_DATASET EXCERPTS:_
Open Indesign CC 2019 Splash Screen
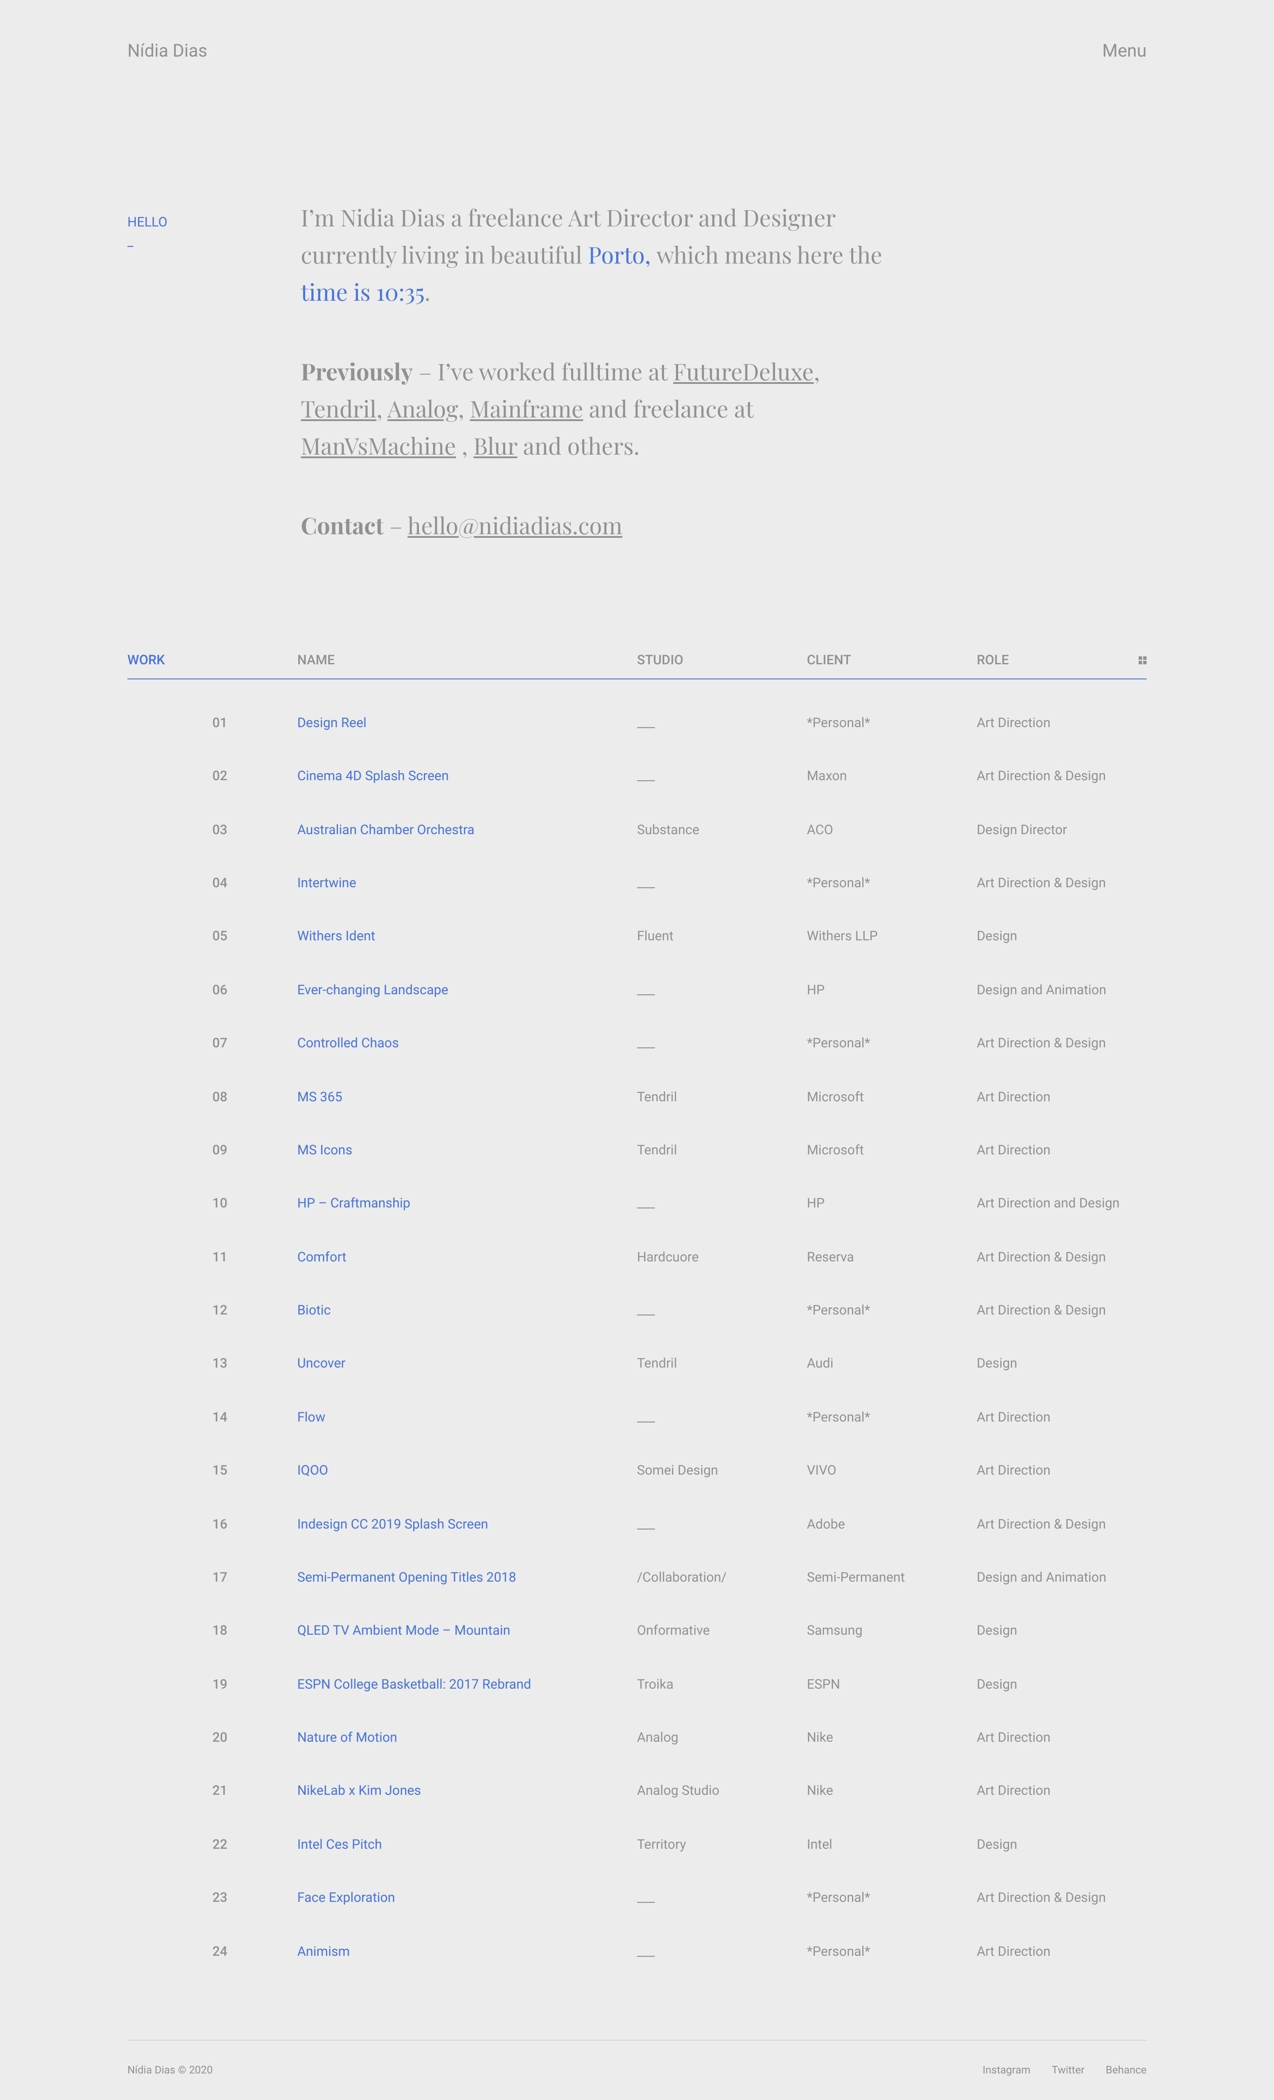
--
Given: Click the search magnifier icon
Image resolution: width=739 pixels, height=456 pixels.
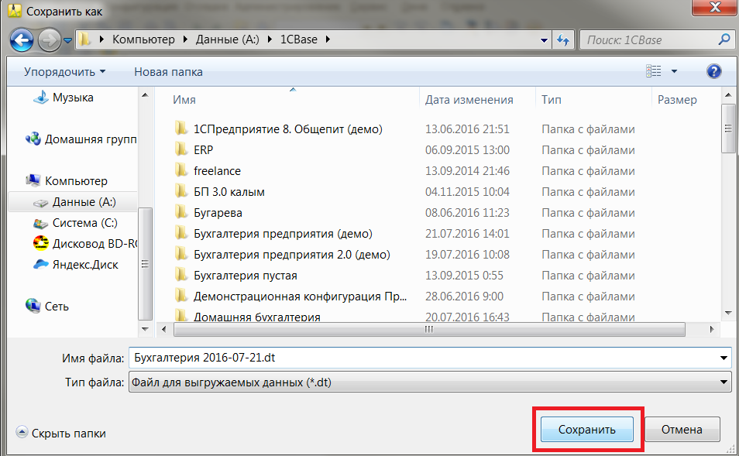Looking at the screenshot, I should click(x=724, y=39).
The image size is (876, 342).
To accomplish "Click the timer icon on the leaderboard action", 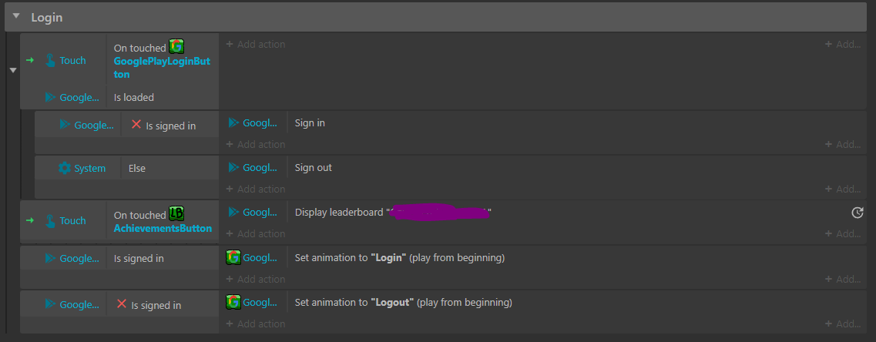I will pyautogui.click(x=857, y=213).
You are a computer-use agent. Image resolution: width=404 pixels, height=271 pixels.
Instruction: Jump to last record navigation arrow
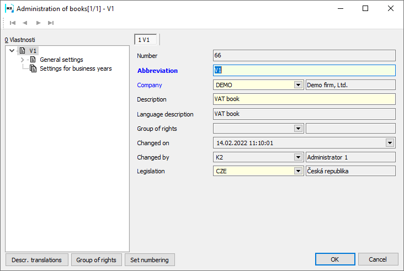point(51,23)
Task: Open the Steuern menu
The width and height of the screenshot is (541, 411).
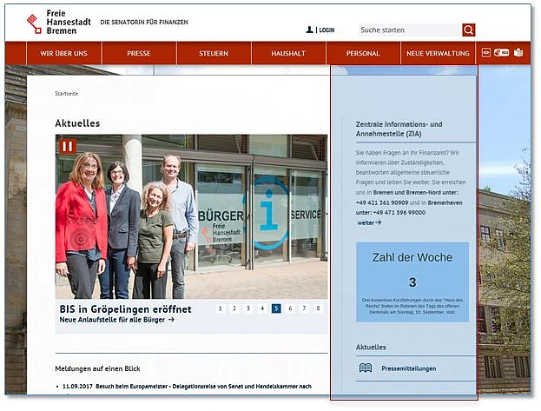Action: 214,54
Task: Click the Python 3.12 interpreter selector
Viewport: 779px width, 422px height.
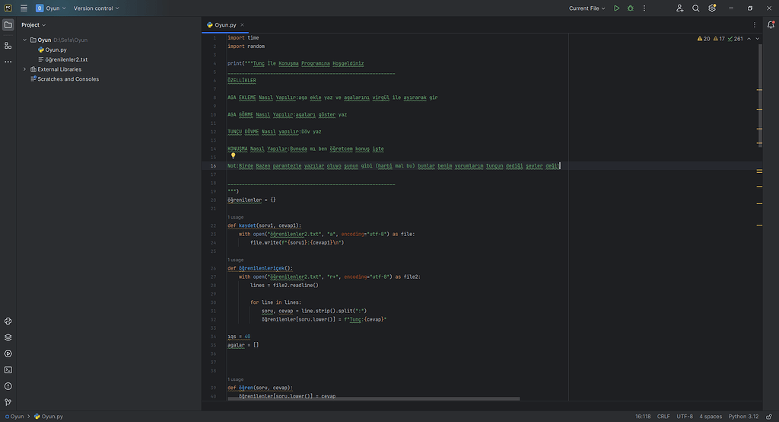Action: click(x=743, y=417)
--
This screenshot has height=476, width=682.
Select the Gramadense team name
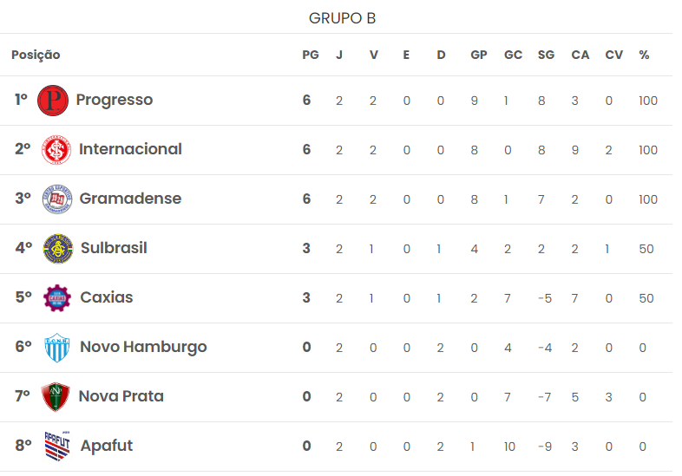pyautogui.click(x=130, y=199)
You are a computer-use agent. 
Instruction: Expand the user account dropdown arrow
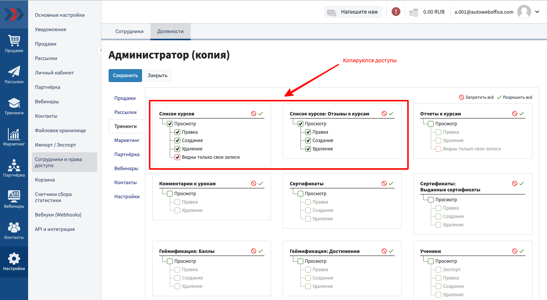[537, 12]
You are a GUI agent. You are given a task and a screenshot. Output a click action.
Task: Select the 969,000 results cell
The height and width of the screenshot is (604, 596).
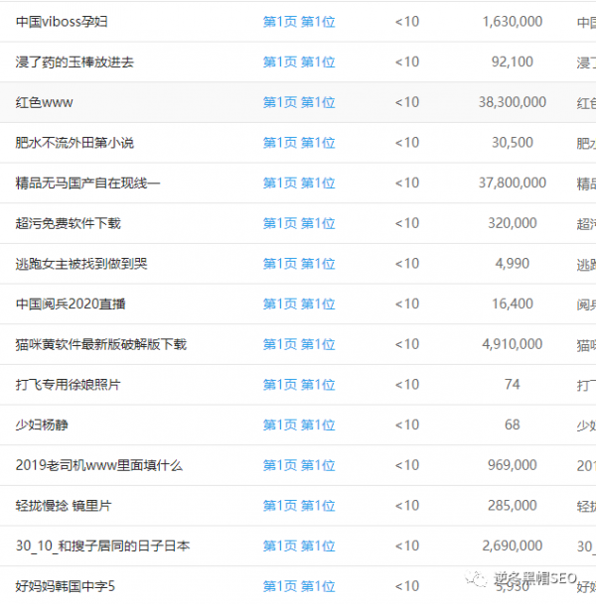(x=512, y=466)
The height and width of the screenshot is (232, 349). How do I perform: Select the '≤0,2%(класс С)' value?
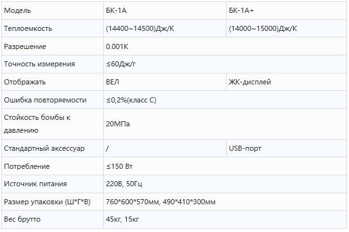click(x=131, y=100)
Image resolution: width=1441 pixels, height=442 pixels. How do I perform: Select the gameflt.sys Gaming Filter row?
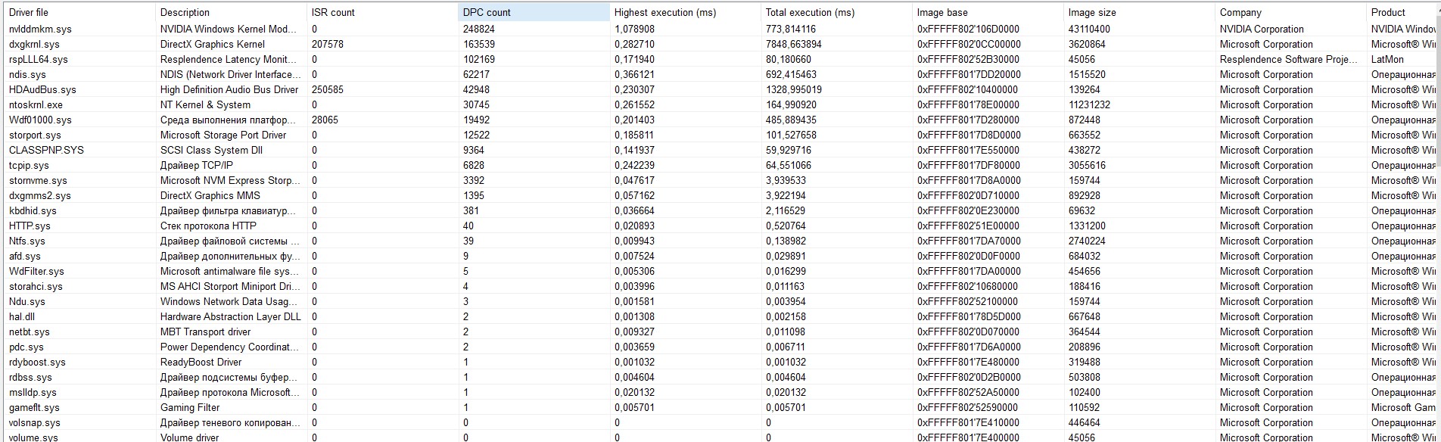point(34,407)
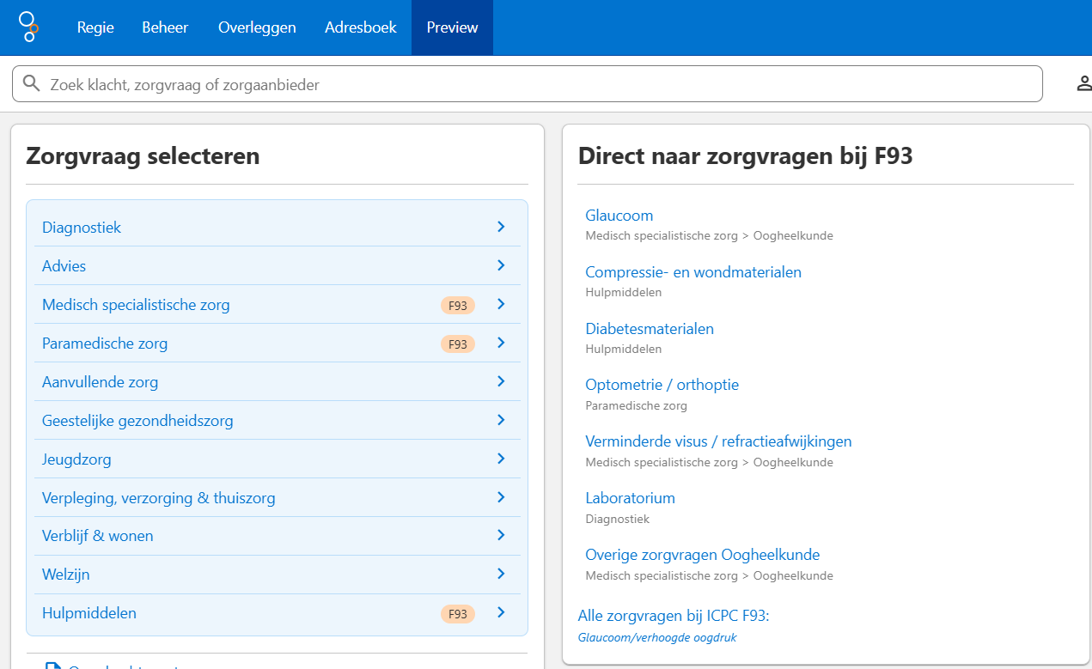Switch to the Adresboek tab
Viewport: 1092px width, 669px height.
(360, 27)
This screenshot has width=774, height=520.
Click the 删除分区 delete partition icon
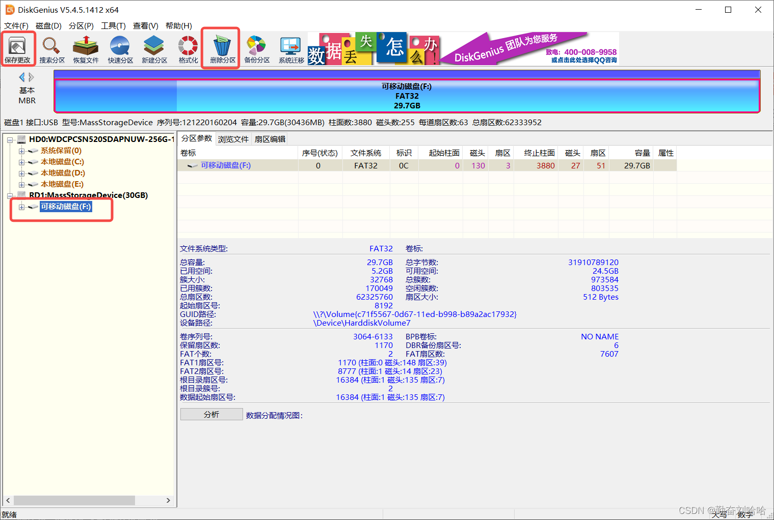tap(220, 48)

_TASK TO CARRY OUT:_
Your response should be the lines of the entries above that include the string "Open".

_REPLY:_
Open Indesign CC 2019 Splash Screen
Task: Open the Steuern menu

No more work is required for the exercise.